In the past, skew and straight bevel gears have been designed to have line-contact between a gear and pinion. Here, the individual teeth of the gear and pinion interact with one another along lines of contact that shift along the face of the teeth as the gear and pinion rotate. However, errors in assembly or manufacturing, such as misalignment of the gear and pinion, can lead to the area of contact being transferred to the edges of the teeth. A transmission function φ2(φ1) of misaligned prior art gears is illustrated in FIG. 1. Angles φ1 and φ2 of transmission function φ2(φ1) represent angles of rotation of a prior art gear and pinion. Function φ2(φ1) exists as a sum of a linear function and a discontinuous almost linear function of transmission errors caused by errors of alignment. See “Gear Geometry and Applied Theory,” by F. L. Litvin, Prentice Hall (1994). Such transmission errors cause large acceleration when one pair of teeth is changed for another, resulting in inevitable vibration and noise of the gear drives.

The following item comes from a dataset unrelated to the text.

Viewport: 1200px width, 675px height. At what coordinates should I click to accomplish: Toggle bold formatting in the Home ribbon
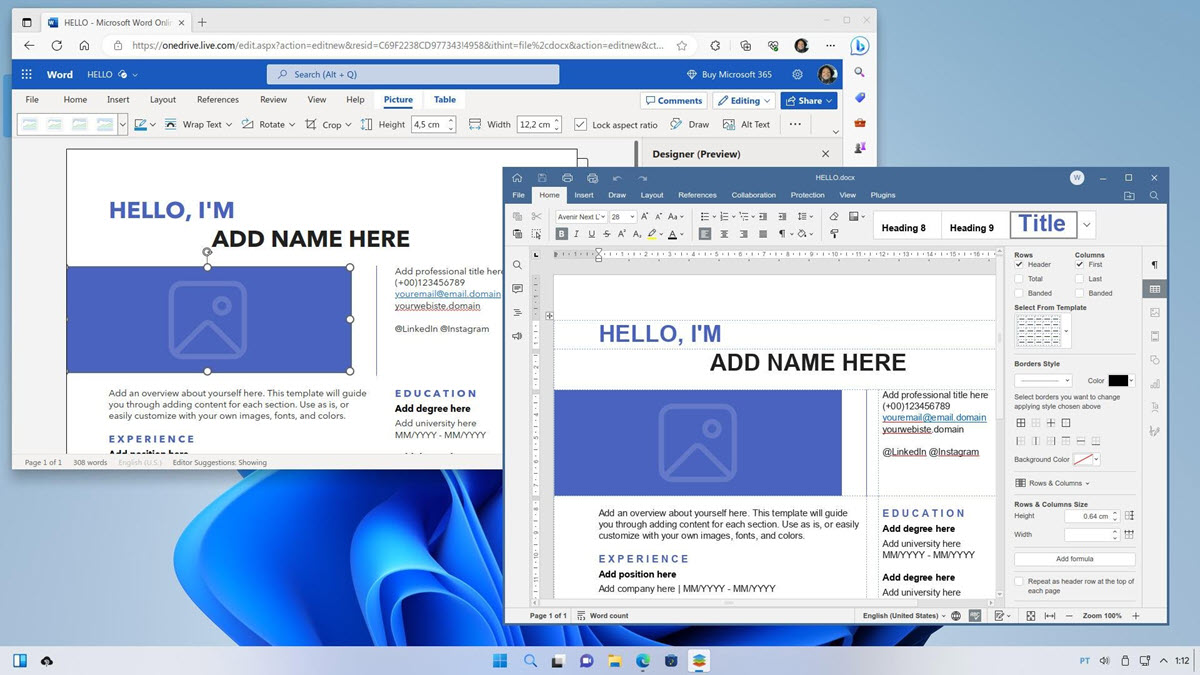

Moreover, many of the existing skew and bevel gears are designed to be produced by cutting. The manufacture of gears produced by cutting is undesirable for at least two reasons. First, cutting the tooth surface does not guarantee reduction of noise and good bearing contact. Second, due to wear on the cutting tool, consistency between gear sets is difficult to obtain. As an alternative to cutting, forging of gears is preferred.

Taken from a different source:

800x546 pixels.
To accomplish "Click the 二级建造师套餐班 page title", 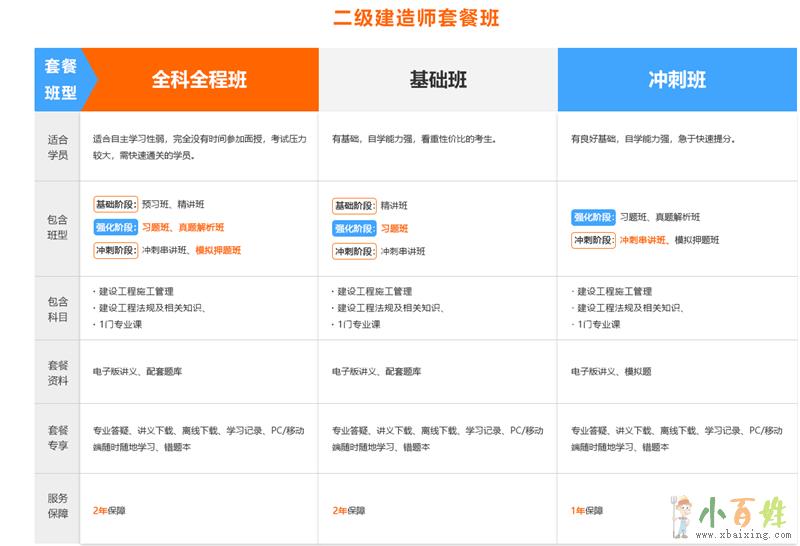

Forging is preferred over cutting because it allows the optimal geometry of gears to be chosen so as to improve bearing contact and reduce transmission errors. The optimal geometry can be easily obtained through the use of the proper dies. Application of the proper die geometry provides a localized bearing contact and a parabolic function of transmission errors. Such a parabolic function of transmission errors is able to absorb the linear function of transmission errors caused by misalignment and avoids the noise and vibration caused by misalignment. See “Gear Geometry and Applied Theory,” by F. L. Litvin, Prentice Hall (1994).